Due to the intervention’s successful uptake at the second hospital, Legenza and her team focused on that hospital for their data collection. They conducted a retrospective chart review, in which they found that over the course of 90 days after the intervention was implemented, not only did oral rehydration, contact precautions, and the stopping of contraindicated medications increase, but the mortality rate decreased from 29 percent to 14 percent.
“The results are really striking,” says Legenza. “Our findings often get a reaction when I’ve presented them locally and internationally.”
Broadening the scope
Encouraged by the promising results of the intervention, Legenza is now working to implement feedback from the sites, such as adapting the checklist to include additional risk factors for C. difficile and updating the treatment protocol.
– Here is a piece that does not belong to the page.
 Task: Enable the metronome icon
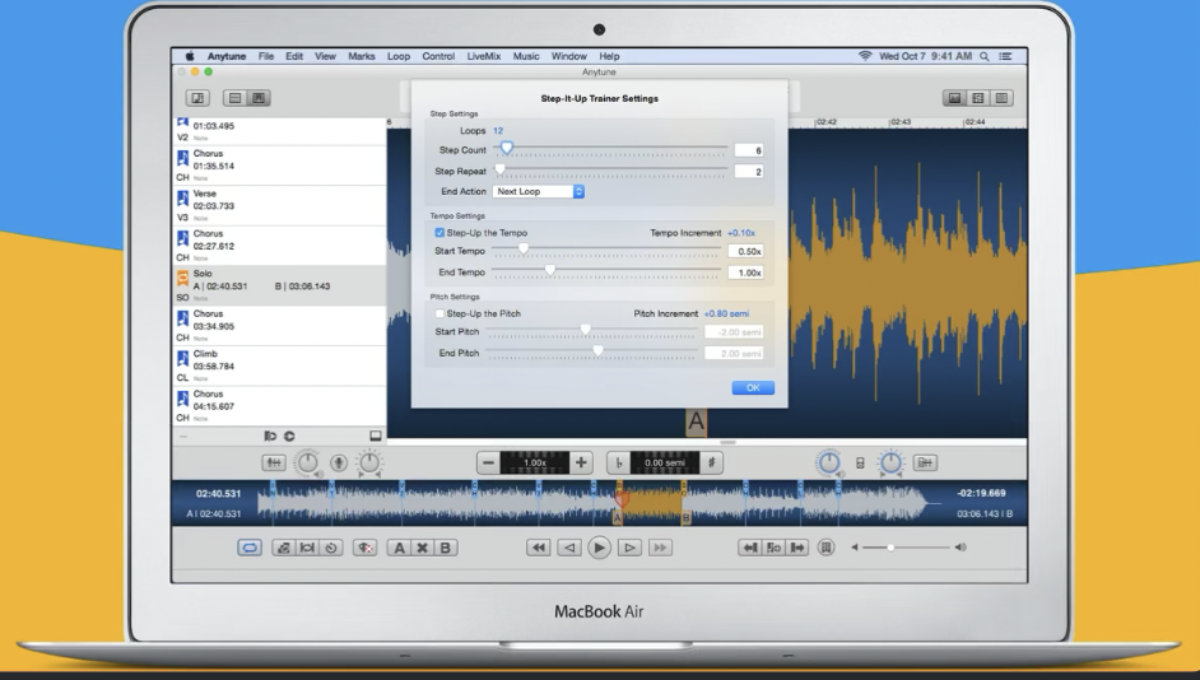826,547
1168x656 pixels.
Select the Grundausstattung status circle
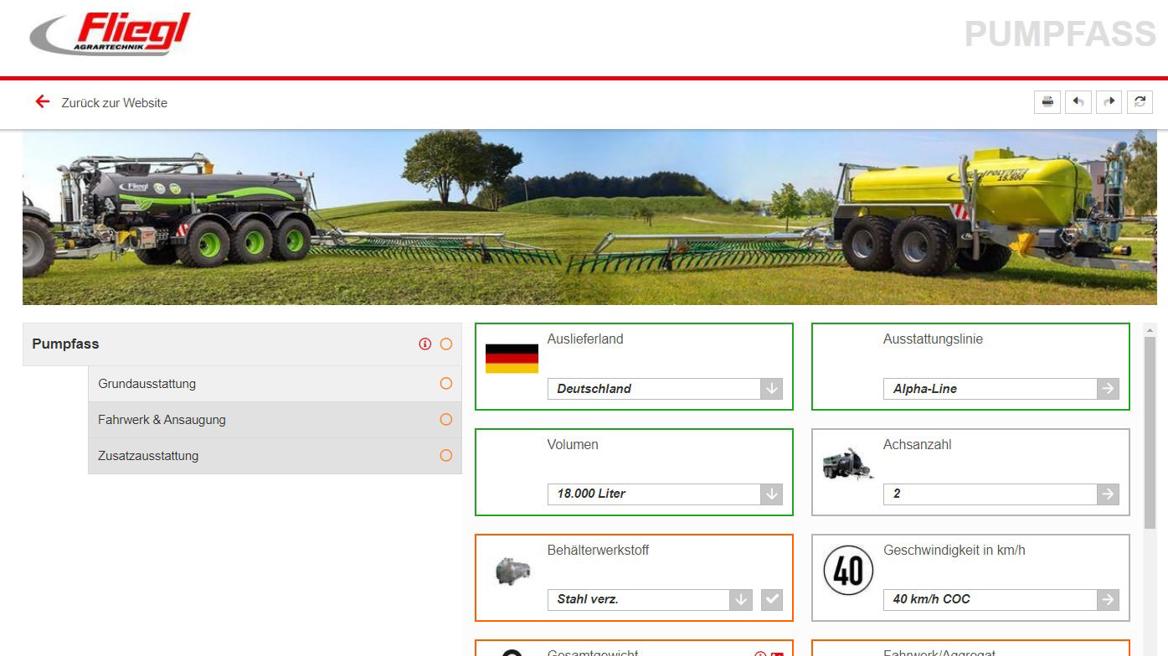pos(446,384)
“We originally designed the checklist to follow the South African national treatment guidelines,” says Legenza. “Since then, however, our study and other studies have shown that patients should be started on the antibiotic vancomycin, especially if they’re at high risk for poor outcomes, which was the majority of patients included in our study. We actually made a recommendation that vancomycin should be considered first-line for these patients, and that has since been incorporated into the national guideline.”
In addition to improving the checklist, Legenza is now working to design a new “train the trainer” model to help with implementation at future hospitals. For that work, she was recently awarded a research grant from the International Pharmaceutical Federation.
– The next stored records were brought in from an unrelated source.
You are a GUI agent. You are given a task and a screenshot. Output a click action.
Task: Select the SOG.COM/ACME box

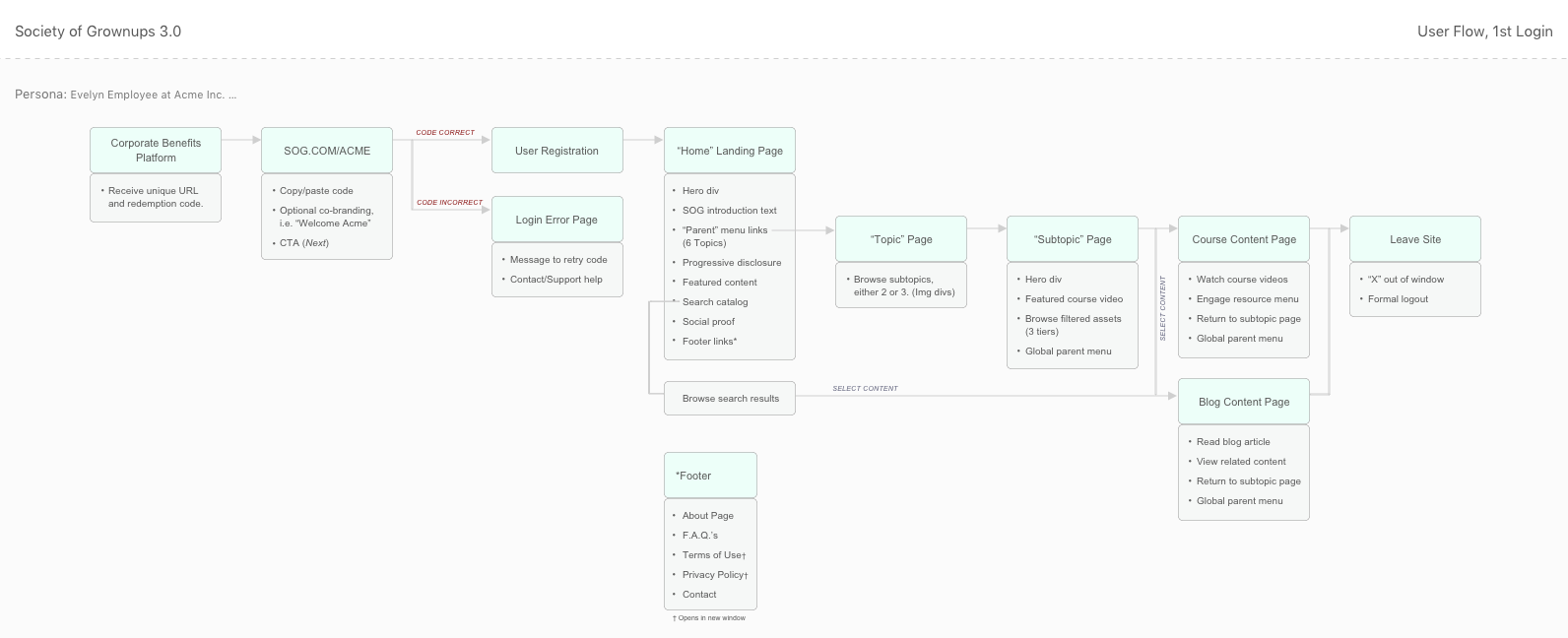click(x=327, y=151)
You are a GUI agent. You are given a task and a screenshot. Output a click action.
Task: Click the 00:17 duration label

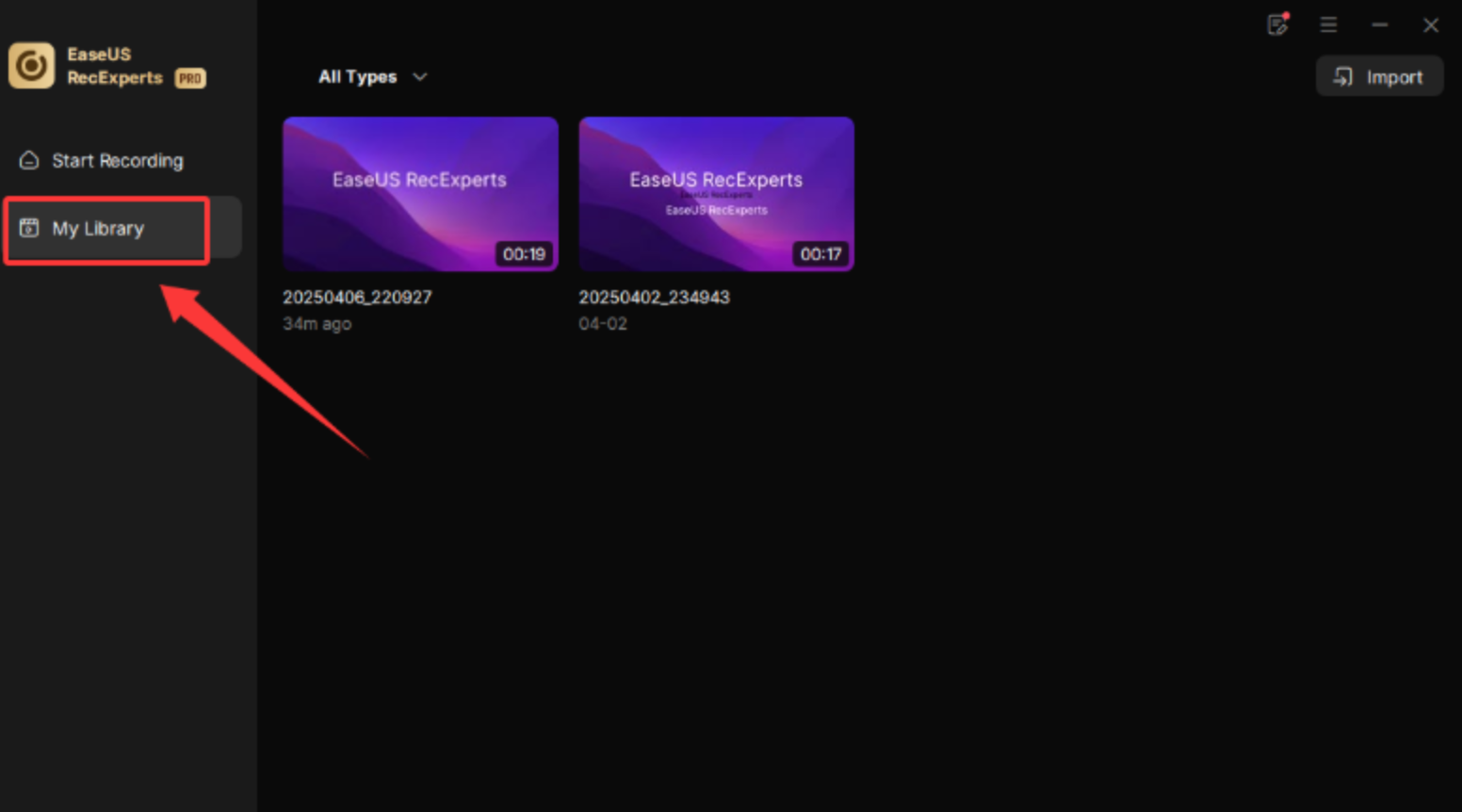click(x=820, y=253)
“We’ll train local pharmacy graduate students to help with the implementation, and we’ll do so in collaboration with our colleagues at the University of the Western Cape,” says Legenza. “Two second-year UW–Madison PharmD students are also working with us on the project, which they’re really excited about.”
Though Legenza plans to engage in further research to assess the sustainability and impact of the checklist, she’s also excited to continue sharing the results of her intervention with stakeholders and other healthcare professionals. Recently, she presented at the regional Antimicrobial Stewardship Symposium in Cape Town, and she also plans to communicate the updated checklist across the province of the Western Cape through a province-level memo.
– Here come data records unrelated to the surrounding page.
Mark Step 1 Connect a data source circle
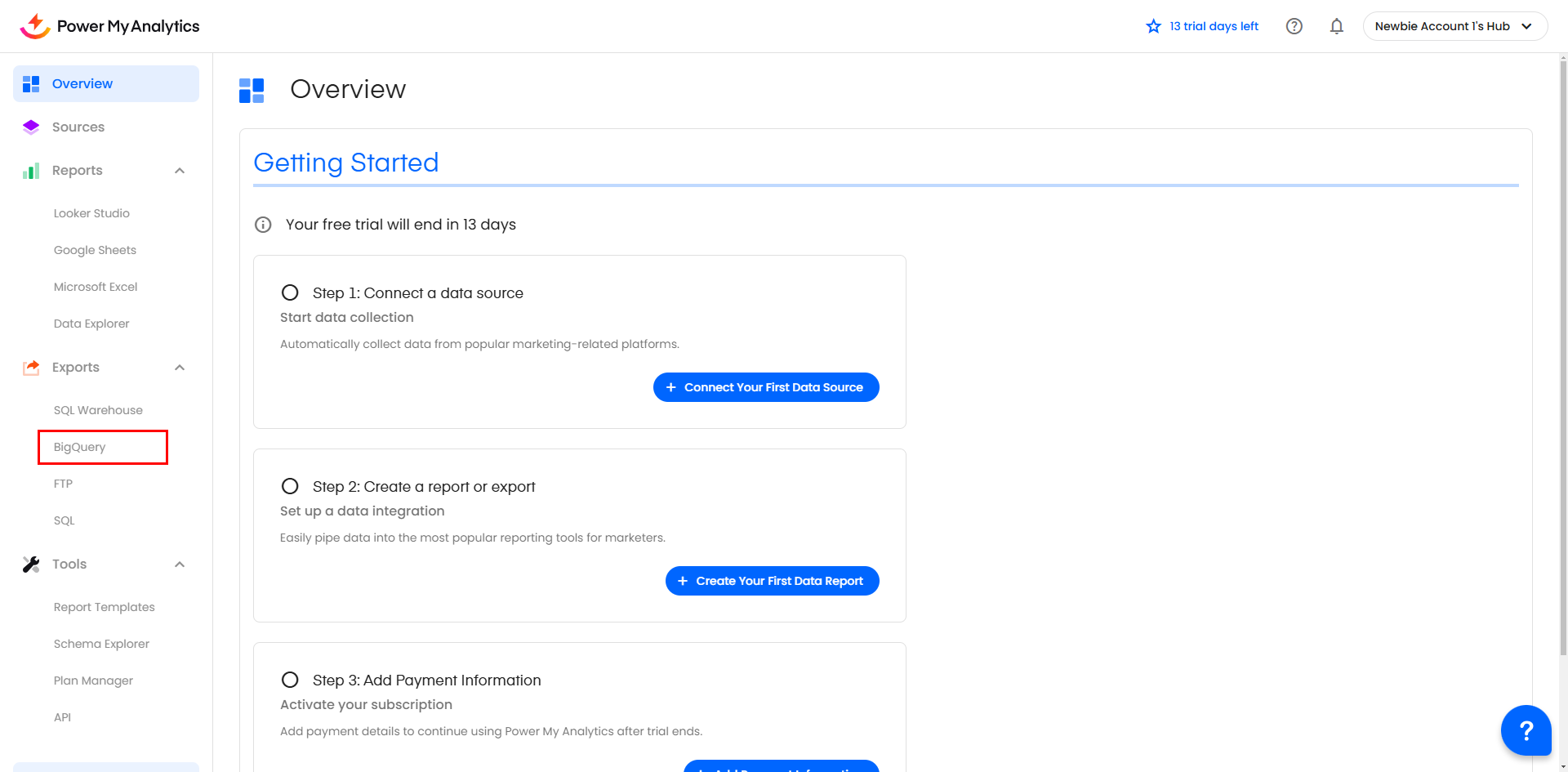 [x=290, y=292]
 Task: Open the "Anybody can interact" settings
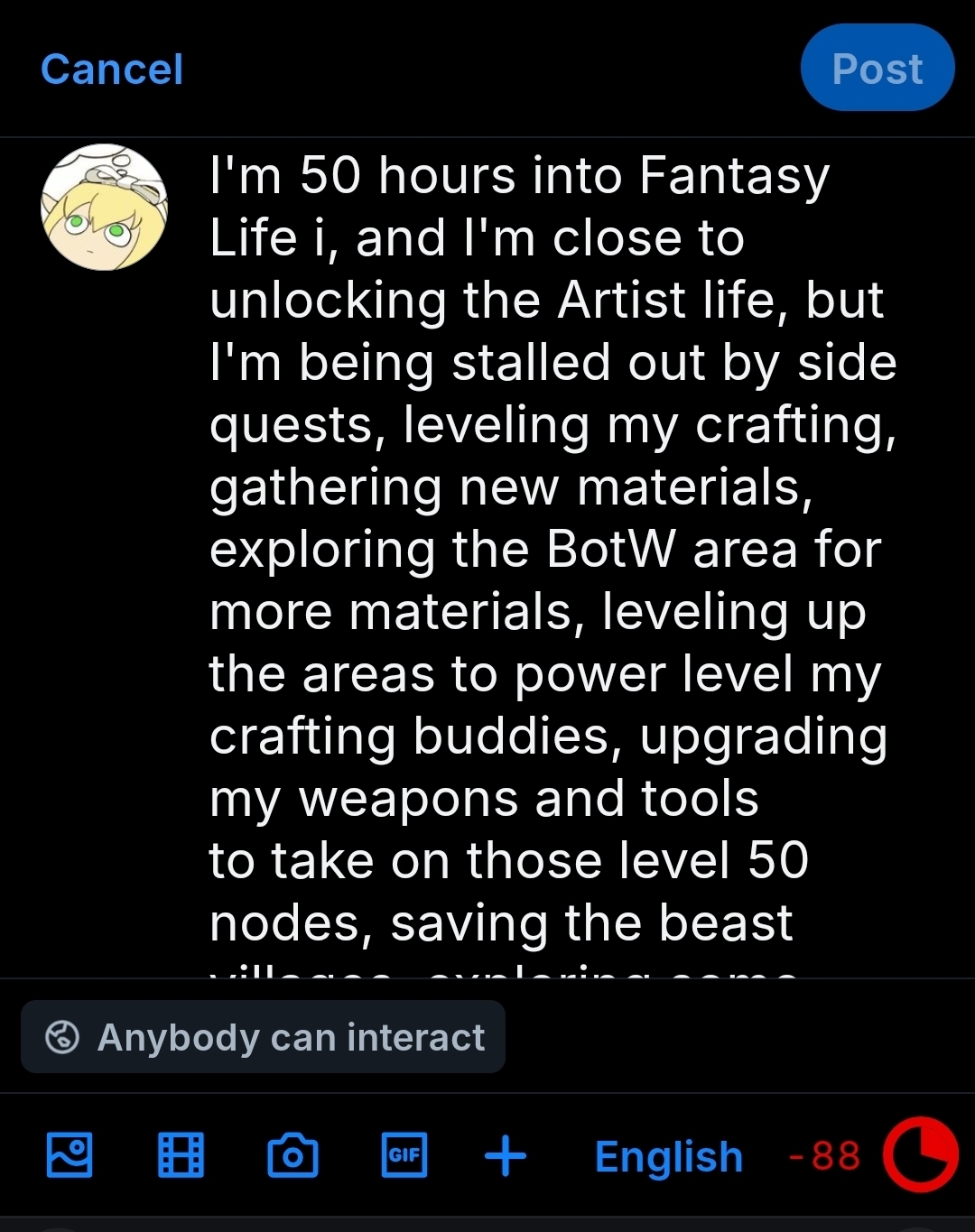pos(263,1037)
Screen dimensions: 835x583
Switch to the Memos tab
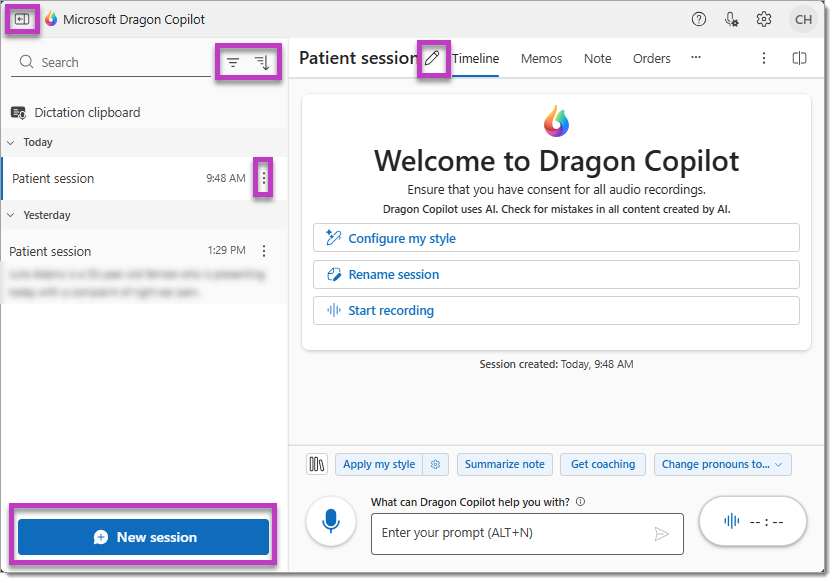[x=541, y=59]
“What I’m most proud of about this project is that we took such a collaborative approach. We listened to the local healthcare providers and leaders, asked questions, and explored what was needed, which led us to discover where there was potential for improvement,” says Legenza. “I hope that patients who are at risk for C. difficile will now be more quickly identified and treated, and that they can have shorter lengths of hospitalization, better quality of life, and better outcomes overall.”